PROVIDED TEXT Start Marker

This “about” approach, to restate, involves a fetishistic grasping of its contents (in this case the two-truths), which means that they are endowed meaning independently of their context (in this case the soteriological-emancipatory project). Not only is this approach deluded by taking the contents to have value in-themselves as abstract concepts and thus seeing them as possessing svabhava (inherent existence), it does not see the value the contents really have because for them to be fully appreciated in their value they must be appreciated in their respective contexts. Do not take this to imply that we should, as the reverse, have a svabhavic orientation to the context instead. Rather, the contents and context are in dynamic intra-action with each other. It is this dynamic and living, open-ended intra-action between the contents (the onto-epistemological framework) and the context (the soteriological-emancipatory project), that this fetishistic vision obscures by its fixation on fixed states and conclusions.
I hope to have given a sense of how the other approach, what I will call the “approach” approach, is the better approach, by showing how the “about” approach is not the adequate approach with respect to itself due to the internally contradictory character of that approach.
In the case that this negative approach to referring to the “approach” approach does not satisfy, then at the risk of being charged as misdirected by those who think that the proper Mādhyamika has no views at all, allow me to offer a positive provisional view of the “approach” approach, the ideal approach.

PROVIDED TEXT End Marker

> _TO DO_:
Answer these about the passage on the "about" approach:
1. Which Sanskrit term does the passage render as "inherent existence"?
2. What name does the author give to the other approach?
3. Who, according to the author, might charge the author as misdirected?
None of the entries are needed here.

GIVEN RECORDS Start Marker

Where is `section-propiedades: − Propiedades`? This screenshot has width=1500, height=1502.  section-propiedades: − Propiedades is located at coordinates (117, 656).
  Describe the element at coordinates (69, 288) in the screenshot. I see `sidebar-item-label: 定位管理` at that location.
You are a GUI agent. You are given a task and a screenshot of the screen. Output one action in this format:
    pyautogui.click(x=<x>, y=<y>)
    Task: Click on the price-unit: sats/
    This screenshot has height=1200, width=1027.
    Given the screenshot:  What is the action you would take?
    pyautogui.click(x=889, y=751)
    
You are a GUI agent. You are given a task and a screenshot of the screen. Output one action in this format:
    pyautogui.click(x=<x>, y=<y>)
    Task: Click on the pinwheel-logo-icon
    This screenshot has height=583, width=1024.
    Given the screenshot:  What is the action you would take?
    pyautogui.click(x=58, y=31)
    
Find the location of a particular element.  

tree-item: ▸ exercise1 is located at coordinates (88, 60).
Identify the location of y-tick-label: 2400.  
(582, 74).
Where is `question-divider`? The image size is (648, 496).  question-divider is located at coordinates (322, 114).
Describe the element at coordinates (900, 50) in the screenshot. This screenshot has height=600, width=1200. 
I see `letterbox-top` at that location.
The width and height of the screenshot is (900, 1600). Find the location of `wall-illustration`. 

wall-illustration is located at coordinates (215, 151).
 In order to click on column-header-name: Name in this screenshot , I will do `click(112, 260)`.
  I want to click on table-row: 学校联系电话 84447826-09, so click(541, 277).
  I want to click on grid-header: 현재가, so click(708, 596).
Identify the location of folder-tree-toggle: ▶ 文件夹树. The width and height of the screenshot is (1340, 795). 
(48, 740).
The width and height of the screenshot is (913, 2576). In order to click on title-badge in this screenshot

GIVEN RECORDS End Marker

> _SOLUTION TO THIS EXERCISE_:
1. Svabhava.
2. The "approach" approach.
3. Those who think that the proper Mādhyamika has no views at all.